Via Martelossi, ecco Sacco
PAVIA. Il Martelossi-bis è già finito. E le modalità - un esonero mascherato da dimissioni - nemmeno il più pessimista degli appassionati pavesi le avrebbe immaginate a inizio stagione. Al suo posto Giancarlo Sacco, 50 anni proprio oggi, pesarese doc e prima panchina sulla Scavolini che risale al 1984. Con due finali scudetto e una coppa Italia. Se basterà a rivitalizzare l'Edimes lo diranno il tempo e - soprattutto - le prossime due trasferte, a Reggio Calabria e Cremona. Piuttosto a Pavia è tutto da rifare a campionato in corso per la terza volta in altrettante stagioni. Vicissitudini che non possono però essere accostate. Perché Martelossi, persino agli occhi dei suoi detrattori, era una delle poche certezze del basket professionistico re-innestato con affanno nel tessuto pavese in coincidenza del nuovo millennio. Era stato proprio Martelossi, tra il 1999 e il 2001, a fare di Pavia una grande dei cadetti nel segno di Zatti e Di Bella. Poi tre anni di LegaDue e il consolidamento con 54 vittorie in 110 partite tra campionato e play off.
Quest'anno invece, dopo una partenza sprintata, la miseria di 7 vittorie in diciotto giornate. Tutt'altra musica, dunque. Stonata persino nei numeri. Nel momento dell'addio il Martelossi di oggi fa intuire che 'il Martelossi" che aveva fatto la storia recente della palla a spicchi pavese era un'altra persona. Il dato più evidente? Alla spregiudicatezza nel valorizzare prospetti come Bellina, Conte e Cristelli, in questa stagione è subentrata una gestione che può definirsi persino timorosa. Ma non è da qui che «Martello» vuole cominciare. E visto che è l'ultima volta, sicuramente per un bel po' di tempo, lo lasciamo fare. «Mi assumo la piena responsabilità della situazione», esordisce il 41enne coach di Udine che non farà le valige da Pavia prima dell'inizio della prossima settimana. «E la squadra allestita in estate - aggiunge d'un fiato - è grosso modo quella progettata a tavolino con il presidente Bianchi».
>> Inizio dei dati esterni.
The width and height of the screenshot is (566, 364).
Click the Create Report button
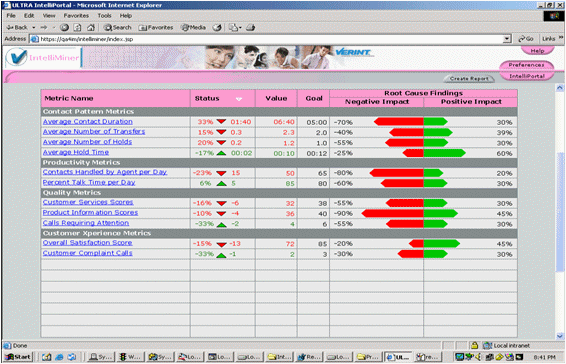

Ed eravate partiti benissimo. Quando si è rotto il giocattolo?
«Duranta la gara interna contro Casale (l'11ª di andata, era il 3 dicembre ndr). Pur con le congiunture, per noi tutte negative, della loro magica serata al tiro e di un arbitraggio discutibile, avremmo dovuto vincere. Ricordate? Mi ero fatto espellere. Ecco: una squadra una partita cosi non la perde mai».
Significa che l'Edimes cominciò li a 'scaricare" il suo coach?
«No, mi sono solo reso conto che avevamo dei problemi. I giocatori si sono un poco abbattuti e mancavano attitudine difensiva e mentalità. Nello spogliatoio, davvero, non c'è mai stato un problema importante. E nemmeno litigi. Con il senno di poi ci sarebbe voluta forse un po' di aggressività in più».
Non è che queste dimissioni la liberano da un peso?
«Ho a cuore Pavia e il presidente Bianchi. Cosi riconosco che a questa squadra ho dato per quanto avevo. E che avrei finito con il ripetermi. Questo mi sono detto lunedi dopo la sconfitta con Jesi. Piuttosto, adesso che si stanno facendo alcuni correttivi, mi resta il rimpianto di non poter allenare un gruppo che si sta rendendo più compatto sotto l'aspetto difensivo».
Il Martelossi che arrivò a Pavia nel 1999 dava spazio ai cambi e si inventò qualche giocatore da LegaDue. Cos'è successo quest'anno?
«Ho speso tempo per l'utilizzo ottimale del quintetto e chiedo scusa agli altri ragazzi. In più per filosofia sono ancorato agli schemi di 'una volta". Credo che le stagioni vincenti si costruiscano con la squadra progettata in estate. Invece avremmo dovuto cambiare prima».
Vuole aggiungere qualche cosa?
«Insieme al presidente Bianchi in questi mesi ho sofferto una situazione fatta di persone che si accostano e si aggirano intorno alla società per apparenza e convenienza. Cosi per il terzo anno di fila qui si cambia l'allenatore. Con sincera preoccupazione mi chiedo quale futuro ci sia. A meno di ripensare tutta l'organizzazione con una struttura più ampia. Adesso stacco per un po' perché è stata un periodo pesante. Prima l'entusiasmo, poi le turbolenze. Mi consolo perché sono esperienze importanti. Di vita e per la carriera».